When that is combined with a desire to move fast in putting out new functionality, options that aren't used get broken. Some numpty will commit something which breaks the principle. Putting that together, my view is scaling the web layer horizontally should be done pretty much from the get go, when it's easiest: and if one asserts that it's possible without doing it, I'd suspect it won't fully work when tried.

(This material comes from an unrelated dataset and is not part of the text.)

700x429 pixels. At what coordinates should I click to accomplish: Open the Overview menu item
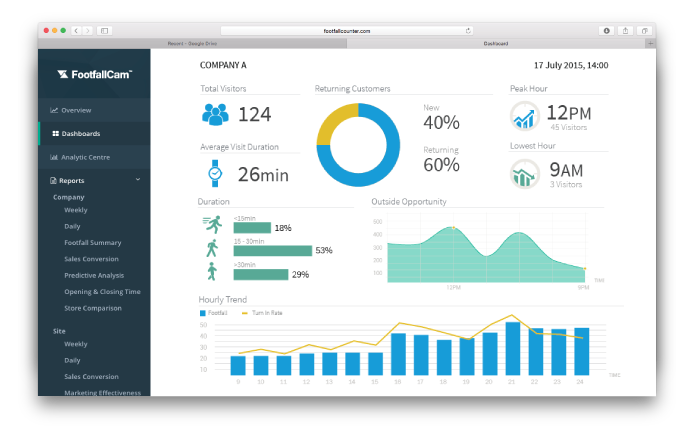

The benefits of simple horizontal scale

At Reincubate we scaled horizontally almost from the start, and it was one of my first projects at Wiggle. Knowing and having proof that one can scale horizontally vs. not being able to radically changes a CTO's options and potential costs. If one has a virtual stack it should be possible to tell investors that if the shit hits the fan and traffic jumps 10x overnight, after an email or TV spot, extra web boxes can be cloned for more capacity. Usually this can be done without any downtime at all, and with a linear cost increase assuming there is a bit of extra welly left in the database boxes. With a single big server, one rarely has robust theory on what a 10x increase will do to it, and the "getting a much bigger box" option is hard to do quickly, without downtime, or without a non-linear cost increase. (I've had to send a taxi from Portsmouth to the north of England and back to pick up rare part before... the bigger or upgraded box option can get terrifying!)

As for scaling the database, redis, memcached, load-balancers, and so on: I would wait until it is nearly necessary. Read slaving MySQL usually makes life much easier around speed and backups, so one usually ends up doing that quite quickly. My hand has been forced more recently on load-balancers: at Reincubate we lasted on one until our traffic beat 200Mb/s and we started to hit instability in the kernel netstack code. In this case I felt scaling horizontally to be a more pragmatic option than building kernel and netstack tuning skills in the team. In general I'd approach sharding slowly as it can be a tough gig, and limiting for some engineers to get their heads around.

Having a couple of web boxes is great for other reasons, of course: one can put out canary builds of the app, A/B test over machines, load-balance, and take boxes out for prolonged updates and maintenance.

Be careful if there's limiting legacy code

With that said, if I inherited an ecommerce stack in a business which couldn't easily scale horizontally, I probably wouldn't worry too much about sorting that out until it got past £10 - 15m in revenue. At Wiggle I did it at around £30m, so it's almost never too late! If the company was smaller than that but growing fast there would probably be a number of more pressing priorities, and if it wasn't growing fast, well... no need!